The M-Step will update the values \(\tilde{\mu}\) and \(\tilde{\Sigma}\) using the values of \(\mu^{\prime}\) and \(\Sigma^{\prime}\) that maximize our \(Q(\theta^{\prime}|\theta)\) function with respect to \(\theta^{\prime}\).
We will rewrite \(Q(\theta^{\prime}|\theta)\) so that all terms that are not functions of \(\theta^{\prime}\) are treated as constants that will vanish as we take derivatives. Note that \(E^{*(u_i)}\) and \(E^{*}(\log(u_i))\) are functions of \(\theta\), not \(\theta^{\prime}\). Thus, we can treat them as constants. We will denote all the combination of constant terms by \(K_3\)
\[ \begin{align} Q(\theta^\prime|\theta) &= E[\ell_c(\theta^{\prime}|y_i, \theta)]\\ &=\log(K) -\frac{n}{2}\log(\Sigma^{\prime}) -\frac{1}{2}[\sum_{i=1}^n E^{*}(u_i)\delta(y_i;\mu^{\prime}, \Sigma^{\prime}) + v\sum_{i=1}^n E^{*}(u_i) ]) + (\frac{p+v}{2} - 1)\sum_{i=1}^n E^{*}(\log(u_i))\\ &=\log(K)-\frac{v}{2}\sum_{i=1}^nE^{*}(u_i) + (\frac{p+v}{2} - 1)\sum_{i=1}^n E^{*}(\log(u_i))-\frac{n}{2}\log(\Sigma^{\prime})-\frac{1}{2}[\sum_{i=1}^n E^{*}(u_i)\delta(y_i;\mu^{\prime}, \Sigma^{\prime})]\\ &=K_3 -\frac{n}{2}\log(\Sigma^{\prime})-\frac{1}{2}[\sum_{i=1}^n E^{*}(u_i)\delta(y_i;\mu^{\prime}, \Sigma^{\prime})] \end{align} \]

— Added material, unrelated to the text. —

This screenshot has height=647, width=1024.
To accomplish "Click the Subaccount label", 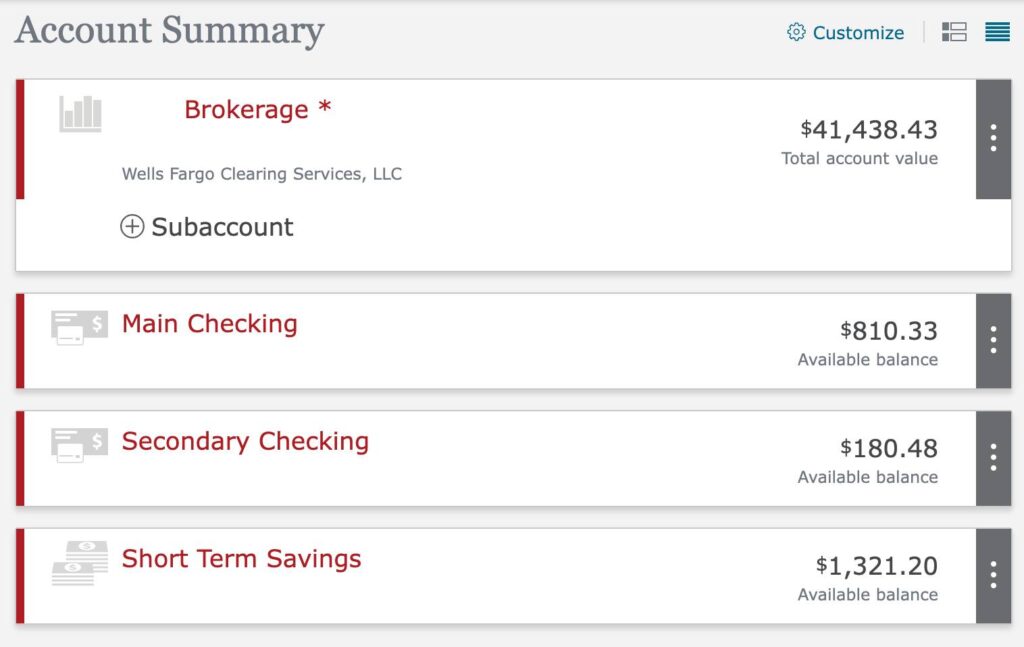I will [x=222, y=227].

We now take the derivative with respect o \(\mu^{\prime}\) using differentials notation.
\[ \begin{align} dQ(d\mu^{\prime}) &= 0 - 0 -\frac{1}{2}\sum_{i=1}^nE^{*}(u_i)[(-d{\mu^{\prime}}^{T}){\Sigma^{\prime}}^{-1}(y_i-\mu^{\prime}) + (y_i -\mu^{\prime})^{T}{\Sigma^{\prime}}^{-1}(-d\mu^{\prime})]\\ &=-\frac{1}{2}\sum_{i=1}^nE^{*}(u_i)[-2(y_i -\mu^{\prime})^{T}{\Sigma^{\prime}}^{-1}(-d\mu^{\prime})]\\ &=\sum_{i=1}^nE^{*}(u_i)(y_i -\mu^{\prime})^{T}{\Sigma^{\prime}}^{-1}(d\mu^{\prime}) \end{align} \]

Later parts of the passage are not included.